We consider the electromagnetic inverse scattering problem that aims to reconstruct the location and shape of an unknown object from the electromagnetic field scattered by that object. It has applications in radar and nondestructive testing. In this talk, we investigate a modified version of the Orthogonality Sampling Method (OSM) for Maxwell's equations. This modification allows the method to work with more types of polarization associated with the data. Numerical results testing against 3D experimental data from the Fresnel institute will be presented. The results show that the modified OSM performs better than its original version in real data verification. This is joint work with Dinh-Liem Nguyen, Hayden Schmidt, and Trung Truong.

Alexander Mamonov

University of Houston

11:20 am

Reduced Order Model Approach to Quantitative Imaging with Waves



We present an approach to the numerical solution of an inverse scattering problem for a generic hyperbolic system of equations with an unknown coefficient called the reflectivity.
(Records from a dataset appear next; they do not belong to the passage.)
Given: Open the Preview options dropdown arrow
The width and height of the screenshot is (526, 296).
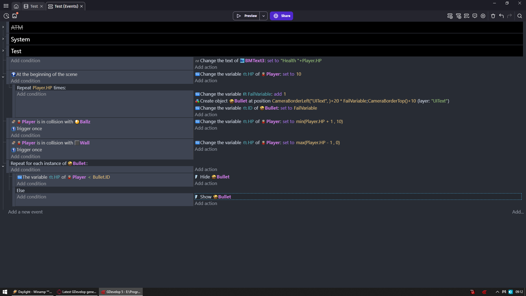Looking at the screenshot, I should [x=264, y=16].
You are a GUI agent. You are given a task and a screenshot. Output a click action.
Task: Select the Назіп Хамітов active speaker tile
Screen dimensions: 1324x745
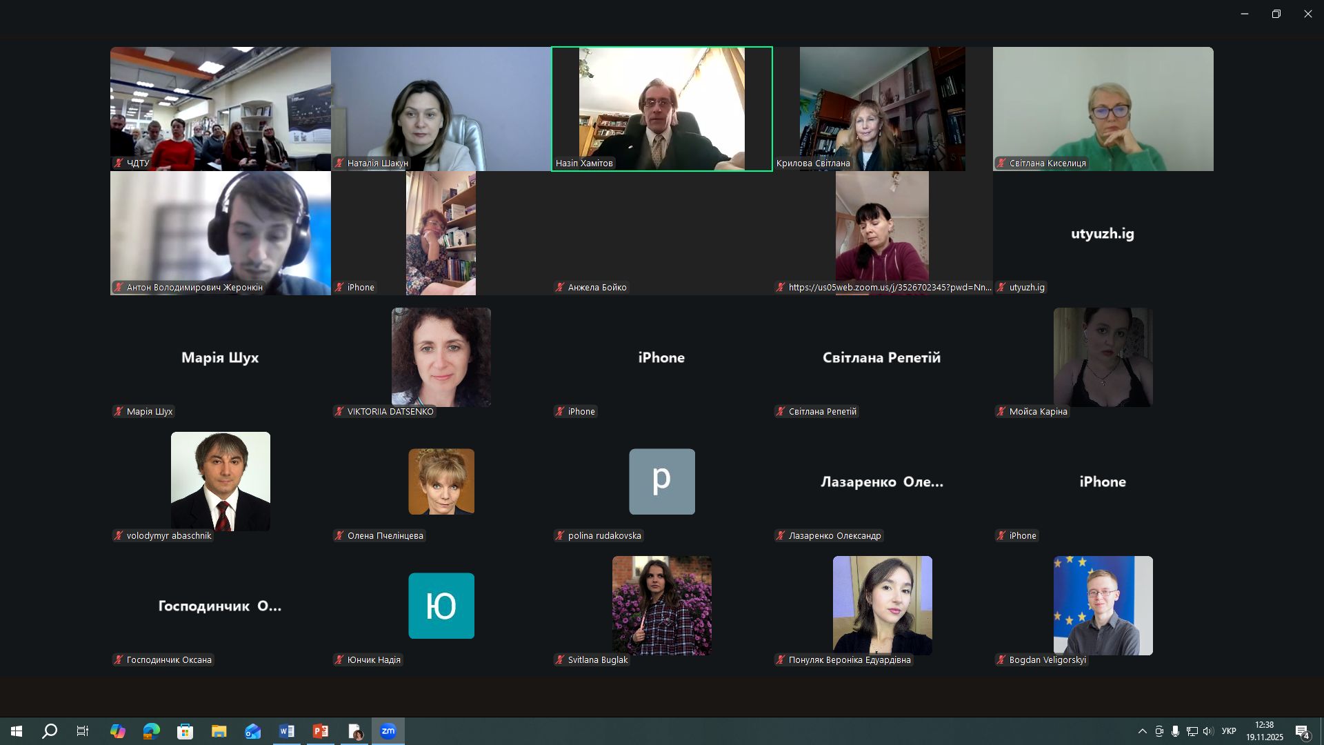[x=661, y=107]
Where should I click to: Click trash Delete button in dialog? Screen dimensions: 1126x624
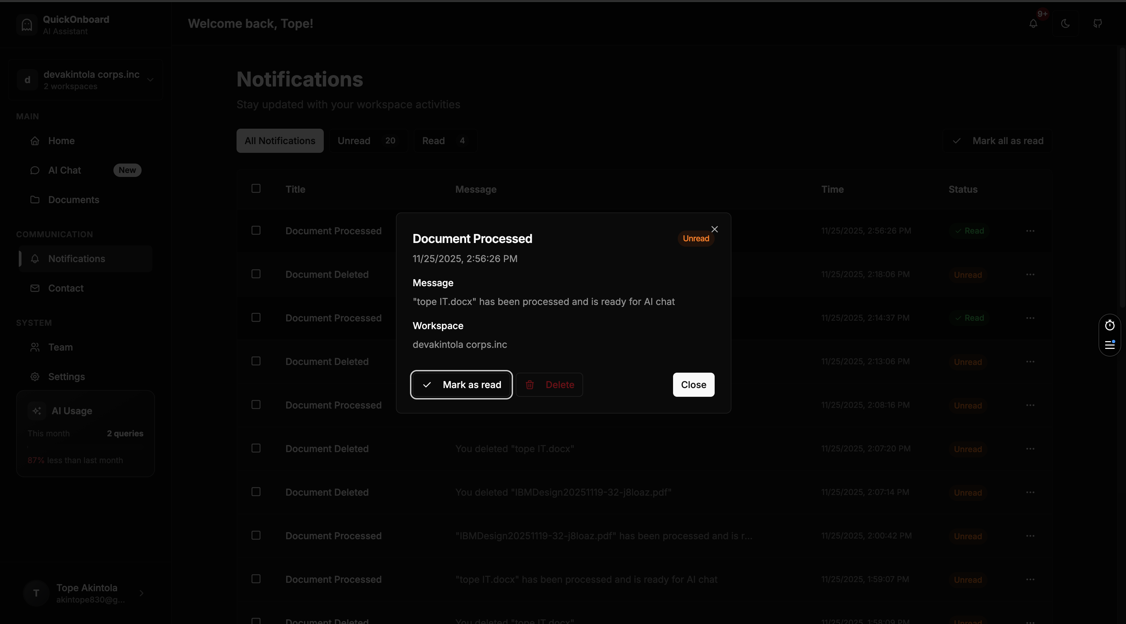coord(549,385)
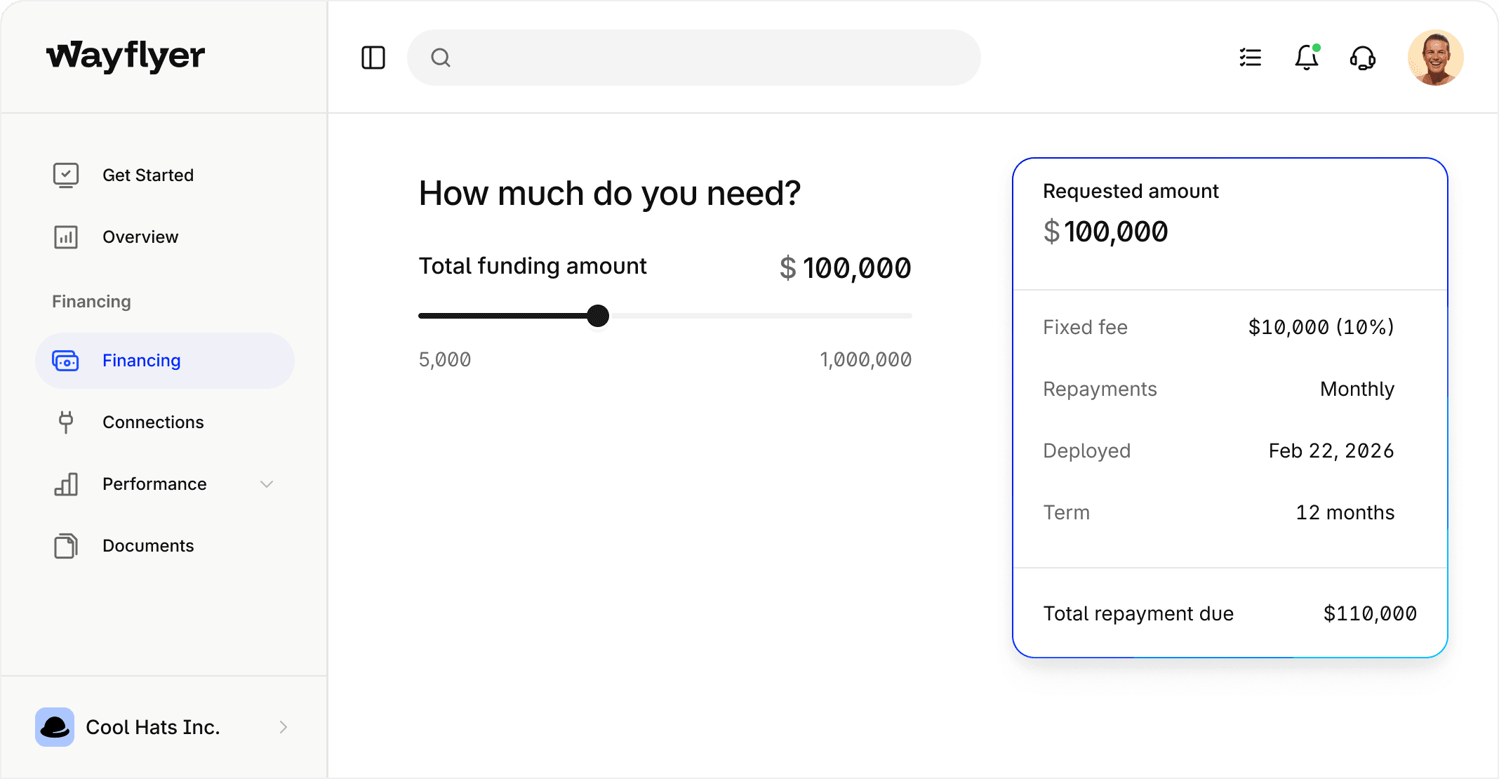Select Overview in the sidebar menu

click(x=140, y=237)
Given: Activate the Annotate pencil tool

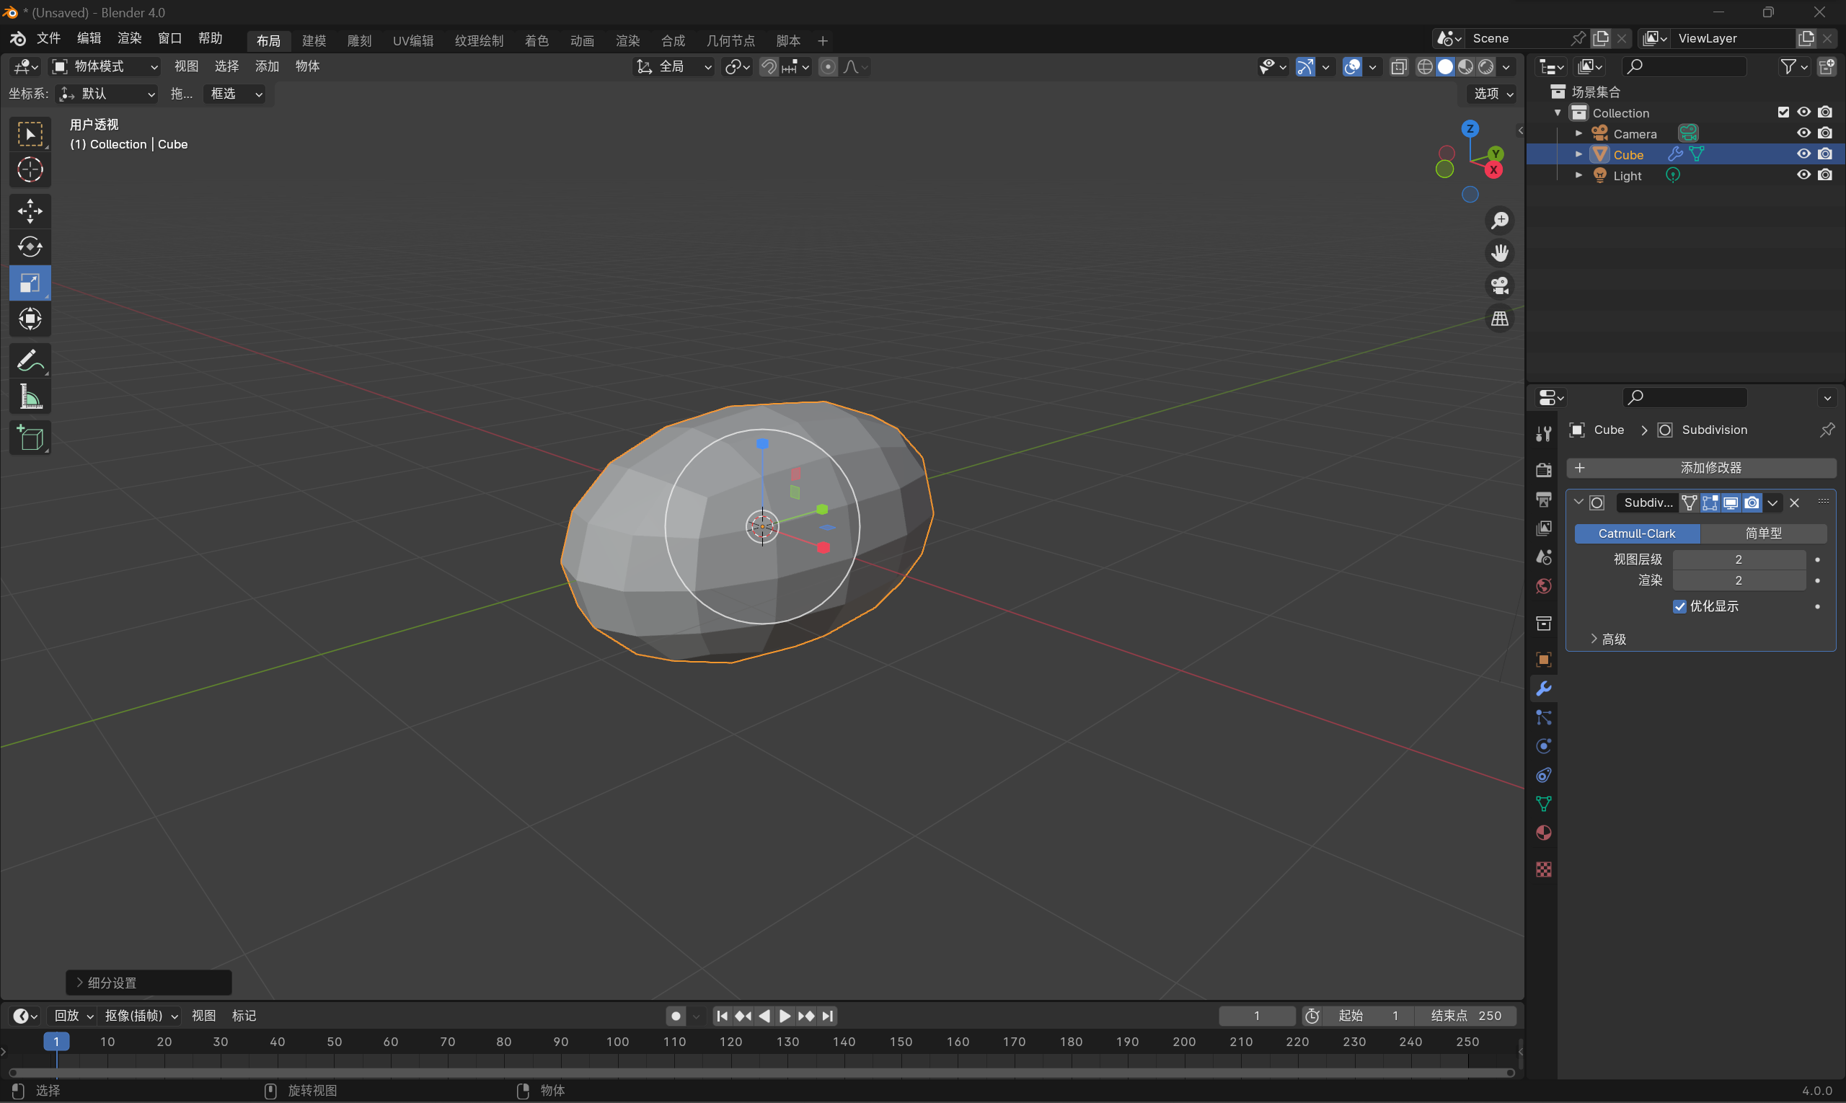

The system models waves (sound, electromagnetic or elastic), and the reflectivity models unknown scatterers embedded in a smooth and known medium. The inverse problem is to determine quantitatively the reflectivity from the time-domain measurements of the scattering data, performed at an array of sensors. Our approach is based on a reduced order model (ROM) of a wave propagator operator, which maps the wave from one time instant to the next, at an interval corresponding to the discrete time sampling of the data. While the propagator is unknown in the bulk, its ROM, a projection on the subspace of discretely sampled time-domain wavefield snapshots can be computed from the measured data only. Once computed, the ROM can be used to image the reflectors quantitatively. This is possible due to an almost affine dependency of the ROM on the reflectivity in a certain parametrization of the hyperbolic system. Such a dependency can be exploited to formulate a Gauss-Newton iterative solution scheme that converges in a few iterations. The proposed scheme compares favorably to the conventional approaches, as demonstrated by the numerical results.  (Joint with L. Borcea, V. Druskin, M. Zaslavsky and J. Zimmerling.)

Loc Nguyen

University of North Carolina-Charlotte

11:40 am

Carleman Estimates and the Contraction Principle for an Inverse Source Problem for Nonlinear Hyperbolic Equations



Our main aim is to solve an inverse source problem for a general nonlinear hyperbolic equation. Combining the quasi-reversibility method and a suitable Carleman weight function, we define a map of which fixed point is the solution to the inverse problem. To find this fixed point, we define a recursive sequence with an arbitrary initial term by the same manner as in the classical proof of the contraction principle. Applying a Carleman estimate, we show that the sequence above converges to the desired solution with the exponential rate. Therefore, our new method can be considered as an analog of the contraction principle. We rigorously study the stability of our method with respect to noise. Numerical examples are presented.

Carlos Borges

University of Central Florida

12:00 pm

Recursive Linearization Algorithm to Recover High Resolution Features of the Shape and Impedance of Obstacles



In this work, the recursive linearization algorithm (RLA) is used to recover high resolution features of both the shape and the impedance function of an obstacle from measurements of the scattered field at multiple frequencies. The RLA is applied framing at each frequency the inverse problem as a nonlinear optimization problem. The single frequency inverse problem is both nonlinear and ill-posed. To deal with the nonlinearity, we apply a Gauss-Newton iteration. We treat the ill-posedness by considering the approximation of the shape and impedance function to be bandlimited functions. Numerical examples are presented to demonstrate that the method can recover the shape and impedance function of the obstacle with high resolution.